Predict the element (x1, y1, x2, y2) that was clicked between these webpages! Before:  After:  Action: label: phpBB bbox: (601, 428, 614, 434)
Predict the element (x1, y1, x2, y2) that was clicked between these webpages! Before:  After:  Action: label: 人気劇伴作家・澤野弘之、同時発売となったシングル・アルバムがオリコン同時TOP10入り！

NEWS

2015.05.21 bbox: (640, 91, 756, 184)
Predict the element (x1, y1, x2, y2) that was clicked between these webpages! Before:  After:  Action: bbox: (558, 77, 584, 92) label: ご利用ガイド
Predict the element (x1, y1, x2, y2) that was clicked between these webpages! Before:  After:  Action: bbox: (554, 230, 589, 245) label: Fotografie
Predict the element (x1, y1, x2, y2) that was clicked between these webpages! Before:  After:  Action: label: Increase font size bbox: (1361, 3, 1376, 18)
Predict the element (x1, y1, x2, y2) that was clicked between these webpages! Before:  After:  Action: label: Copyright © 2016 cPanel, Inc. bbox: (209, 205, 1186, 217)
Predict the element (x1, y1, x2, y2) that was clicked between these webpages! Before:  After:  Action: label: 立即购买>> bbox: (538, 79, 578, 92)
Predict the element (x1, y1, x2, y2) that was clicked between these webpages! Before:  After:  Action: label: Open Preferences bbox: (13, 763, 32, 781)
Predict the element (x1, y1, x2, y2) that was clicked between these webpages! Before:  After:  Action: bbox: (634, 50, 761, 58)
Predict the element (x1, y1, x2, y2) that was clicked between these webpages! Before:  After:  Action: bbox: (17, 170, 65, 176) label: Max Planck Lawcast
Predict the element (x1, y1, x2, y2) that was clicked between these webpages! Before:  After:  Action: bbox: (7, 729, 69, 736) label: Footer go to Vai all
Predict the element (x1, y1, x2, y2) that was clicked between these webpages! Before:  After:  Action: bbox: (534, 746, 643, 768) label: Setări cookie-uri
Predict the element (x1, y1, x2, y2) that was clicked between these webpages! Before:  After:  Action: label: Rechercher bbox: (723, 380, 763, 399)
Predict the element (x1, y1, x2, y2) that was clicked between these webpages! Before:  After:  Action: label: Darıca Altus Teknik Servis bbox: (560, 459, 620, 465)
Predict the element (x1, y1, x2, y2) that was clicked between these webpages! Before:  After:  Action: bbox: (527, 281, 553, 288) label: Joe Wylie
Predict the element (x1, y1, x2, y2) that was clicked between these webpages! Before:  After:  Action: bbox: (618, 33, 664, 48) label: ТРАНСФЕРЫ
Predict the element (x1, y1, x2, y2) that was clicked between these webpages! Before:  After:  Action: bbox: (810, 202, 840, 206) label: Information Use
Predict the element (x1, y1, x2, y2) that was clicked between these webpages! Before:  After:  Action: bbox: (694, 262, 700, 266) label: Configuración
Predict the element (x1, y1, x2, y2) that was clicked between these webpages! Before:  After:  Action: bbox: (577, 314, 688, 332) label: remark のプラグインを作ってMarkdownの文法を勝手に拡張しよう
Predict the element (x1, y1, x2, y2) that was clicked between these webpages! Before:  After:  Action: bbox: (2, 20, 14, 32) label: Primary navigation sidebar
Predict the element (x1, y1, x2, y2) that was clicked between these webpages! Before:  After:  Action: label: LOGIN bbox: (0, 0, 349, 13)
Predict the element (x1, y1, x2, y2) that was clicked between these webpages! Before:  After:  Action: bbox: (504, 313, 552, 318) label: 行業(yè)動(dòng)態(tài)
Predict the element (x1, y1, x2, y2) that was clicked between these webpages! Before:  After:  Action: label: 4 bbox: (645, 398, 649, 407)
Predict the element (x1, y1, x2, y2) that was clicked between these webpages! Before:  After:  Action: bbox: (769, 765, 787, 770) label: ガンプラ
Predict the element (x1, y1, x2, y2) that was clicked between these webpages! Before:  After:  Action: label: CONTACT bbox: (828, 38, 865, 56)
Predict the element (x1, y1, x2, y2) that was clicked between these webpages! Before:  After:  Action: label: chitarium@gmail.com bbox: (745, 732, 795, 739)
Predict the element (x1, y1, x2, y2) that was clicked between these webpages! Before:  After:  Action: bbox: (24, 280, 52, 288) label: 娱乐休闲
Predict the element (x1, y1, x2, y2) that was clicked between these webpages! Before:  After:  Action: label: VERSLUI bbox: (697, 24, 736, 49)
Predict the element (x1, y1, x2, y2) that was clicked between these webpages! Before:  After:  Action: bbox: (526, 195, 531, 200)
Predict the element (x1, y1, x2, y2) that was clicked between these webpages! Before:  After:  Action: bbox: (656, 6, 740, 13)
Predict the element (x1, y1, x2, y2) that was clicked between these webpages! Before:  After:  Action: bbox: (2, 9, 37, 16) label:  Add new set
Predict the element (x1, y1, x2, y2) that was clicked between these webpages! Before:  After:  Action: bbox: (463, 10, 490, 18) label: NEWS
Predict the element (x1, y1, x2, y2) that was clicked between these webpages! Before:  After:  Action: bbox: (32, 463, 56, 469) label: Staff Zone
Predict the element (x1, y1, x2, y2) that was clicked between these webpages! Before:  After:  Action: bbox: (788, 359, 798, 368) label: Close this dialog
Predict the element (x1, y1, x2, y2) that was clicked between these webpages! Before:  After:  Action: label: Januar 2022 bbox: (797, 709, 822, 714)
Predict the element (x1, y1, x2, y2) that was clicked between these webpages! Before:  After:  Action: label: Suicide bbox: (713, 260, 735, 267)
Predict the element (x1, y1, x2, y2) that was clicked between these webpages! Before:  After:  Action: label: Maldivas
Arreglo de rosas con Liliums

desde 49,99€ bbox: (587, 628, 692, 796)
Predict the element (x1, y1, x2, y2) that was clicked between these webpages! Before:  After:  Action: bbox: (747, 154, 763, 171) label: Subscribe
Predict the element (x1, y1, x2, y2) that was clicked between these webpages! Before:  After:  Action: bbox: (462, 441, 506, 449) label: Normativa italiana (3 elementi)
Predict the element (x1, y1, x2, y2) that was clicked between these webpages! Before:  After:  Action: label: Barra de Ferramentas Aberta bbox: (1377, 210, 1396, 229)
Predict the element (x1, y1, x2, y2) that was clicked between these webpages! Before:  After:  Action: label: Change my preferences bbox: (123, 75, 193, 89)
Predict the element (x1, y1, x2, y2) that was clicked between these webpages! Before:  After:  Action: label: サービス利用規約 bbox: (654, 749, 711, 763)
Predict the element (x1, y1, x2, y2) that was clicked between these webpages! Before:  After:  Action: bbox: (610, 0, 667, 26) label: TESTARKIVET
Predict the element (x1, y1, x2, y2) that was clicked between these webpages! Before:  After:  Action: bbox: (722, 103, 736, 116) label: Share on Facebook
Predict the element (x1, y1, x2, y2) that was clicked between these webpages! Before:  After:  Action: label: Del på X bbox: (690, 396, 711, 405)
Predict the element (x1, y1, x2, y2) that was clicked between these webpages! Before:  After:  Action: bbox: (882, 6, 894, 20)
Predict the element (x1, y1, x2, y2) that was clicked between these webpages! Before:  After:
☆ ☆ ☆ ☆
**Directions**
Copy out word for word everything from the line containing "749, 711, 763)" down to the end of the entries.

**Exercise output**
Predict the element (x1, y1, x2, y2) that was clicked between these webpages! Before:  After:  Action: label: サービス利用規約 bbox: (654, 749, 711, 763)
Predict the element (x1, y1, x2, y2) that was clicked between these webpages! Before:  After:  Action: bbox: (610, 0, 667, 26) label: TESTARKIVET
Predict the element (x1, y1, x2, y2) that was clicked between these webpages! Before:  After:  Action: bbox: (722, 103, 736, 116) label: Share on Facebook
Predict the element (x1, y1, x2, y2) that was clicked between these webpages! Before:  After:  Action: label: Del på X bbox: (690, 396, 711, 405)
Predict the element (x1, y1, x2, y2) that was clicked between these webpages! Before:  After:  Action: bbox: (882, 6, 894, 20)
Predict the element (x1, y1, x2, y2) that was clicked between these webpages! Before:  After:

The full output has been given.